At the AWS re:Invent 2023 event in November 2023, CEO Adam Selipsky unveiled the company’s Graviton4 chips, built on Arm’s “Demeter” Neoverse V2 core. These new processors were claimed to offer up to 30% better compute performance, 50% more cores and 75% more memory bandwidth than the Graviton3 processors, aimed at scaling memory-optimized and compute-intensive workloads.
Graviton4-powered R8g instances became generally available in July 2024 and then Phoronix benchmarked it, the The processor came in about 5% ahead of the Intel Xeon instance and wasn’t far behind AMD’s EPYC.
AWS has now stepped things up by introducing new memory-optimized X8g instances.
Improved performance
X8g instances are available in ten virtual formats and two bare-metal configurations, with up to 3 TiB DDR5 memory and 192 vCPUs. These instances are also considered AWS’s most energy-efficient EC2 offering to date. With a memory-to-vCPU ratio of 16:1, the X8g instances also feature full encryption for all high-speed hardware interfaces and provide additional security features.
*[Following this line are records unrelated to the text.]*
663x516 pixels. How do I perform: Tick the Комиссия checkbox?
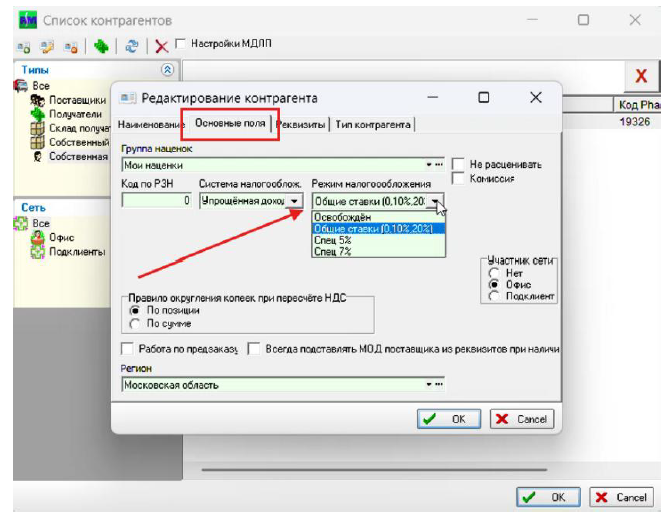[x=457, y=178]
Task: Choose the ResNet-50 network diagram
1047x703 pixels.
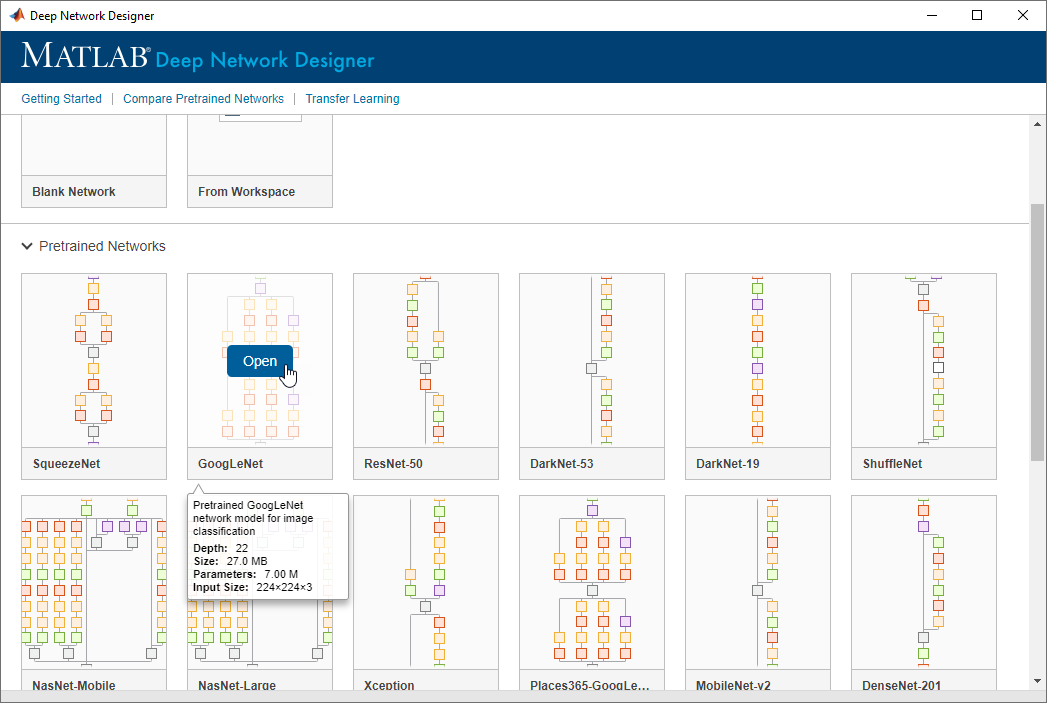Action: pos(426,360)
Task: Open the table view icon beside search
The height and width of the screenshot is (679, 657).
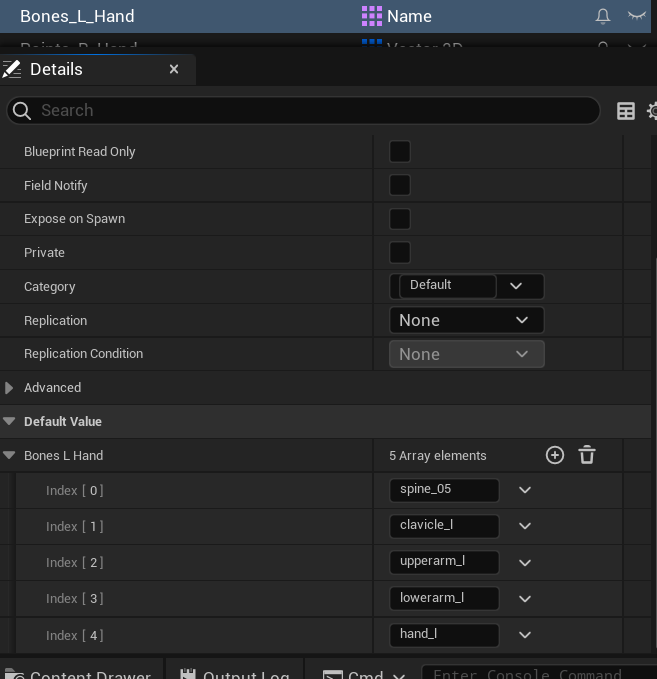Action: (x=626, y=111)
The X8g instances offer notable improvements over their predecessors, offering three times more memory and vCPUs than X2gd instances. They also double EBS and network bandwidth, making them an attractive solution for high-memory workloads. Graviton4’s twice the L2 cache per core and 160% higher memory bandwidth contribute to up to 60% better compute performance.
In terms of real-world applications, AWS says X8g instances are already being used for SAP HANA and SAP Data Analytics Cloud, with performance improvements of up to 40% for transactional workloads compared to Graviton3.
AWS notes that the X8g instances allow users to scale up or out, providing flexibility for memory-bound applications currently running on different instances. The new instances are now available in the US East (N. Virginia), US West (Oregon), and Europe (Frankfurt) AWS regions and support various pricing models such as On-Demand, Spot, and Reserved Instances.